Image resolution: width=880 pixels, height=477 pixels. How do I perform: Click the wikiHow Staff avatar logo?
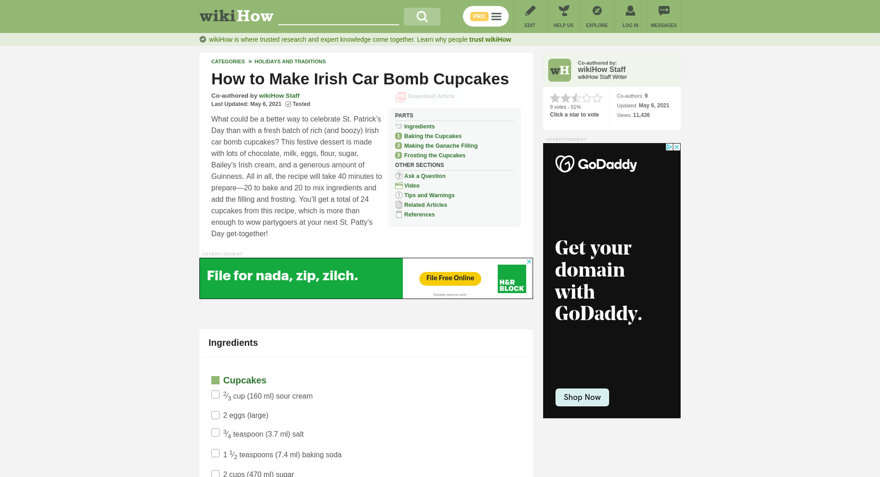tap(560, 70)
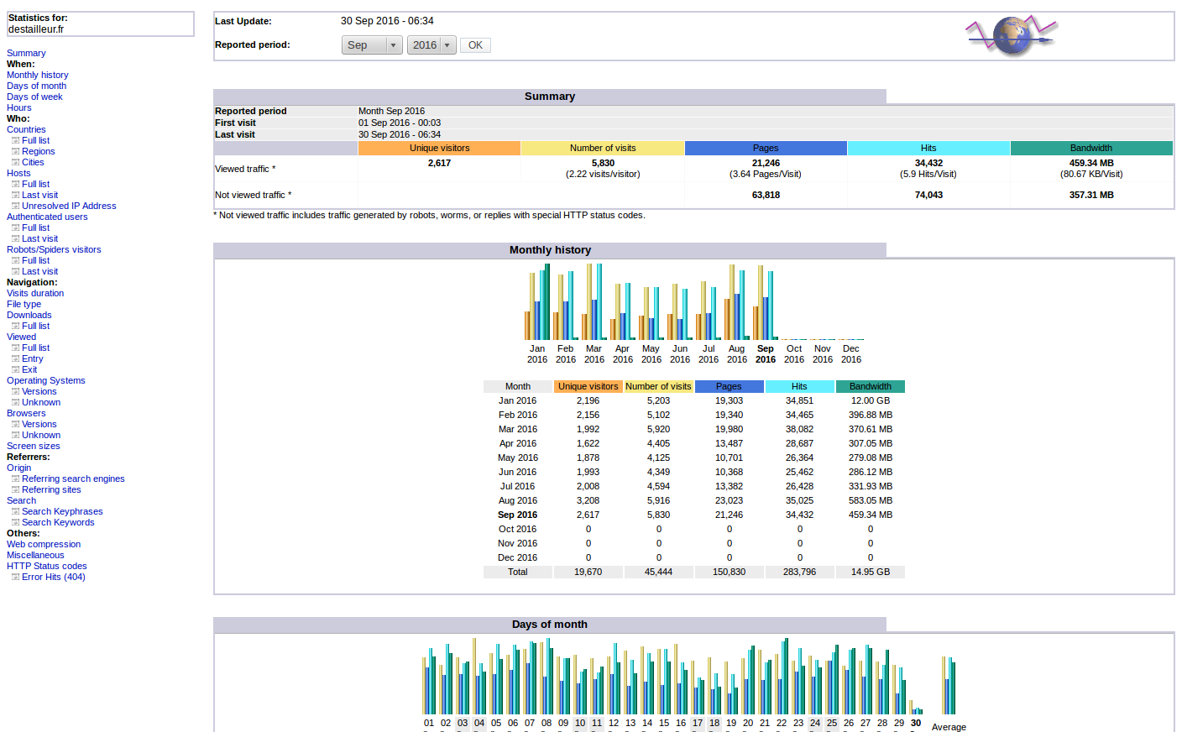This screenshot has height=732, width=1182.
Task: Click the AWStats globe logo
Action: point(1011,35)
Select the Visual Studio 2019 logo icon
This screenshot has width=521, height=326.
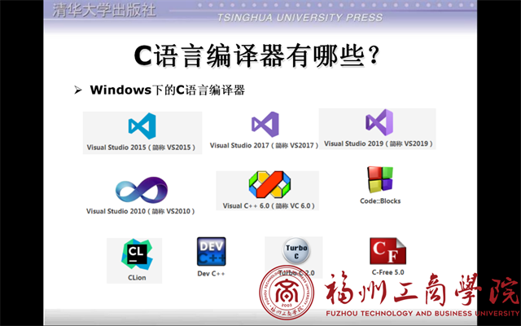click(x=379, y=122)
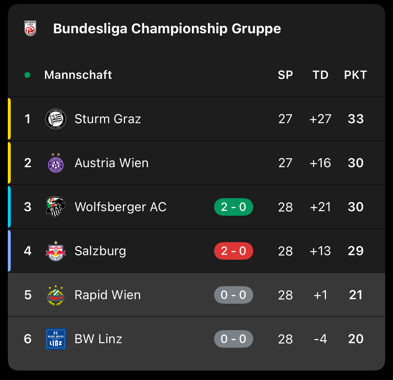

Task item: Omitting the pictures, copy each record above exactly as it stands.

Answer to this task:
Image resolution: width=880 pixels, height=477 pixels. How do I perform: Click the wikiHow Staff avatar logo?
tap(560, 70)
This screenshot has height=732, width=1182.
Task: Click the AWStats globe logo
Action: point(1011,35)
Select the Visual Studio 2019 logo icon
This screenshot has width=521, height=326.
click(x=379, y=122)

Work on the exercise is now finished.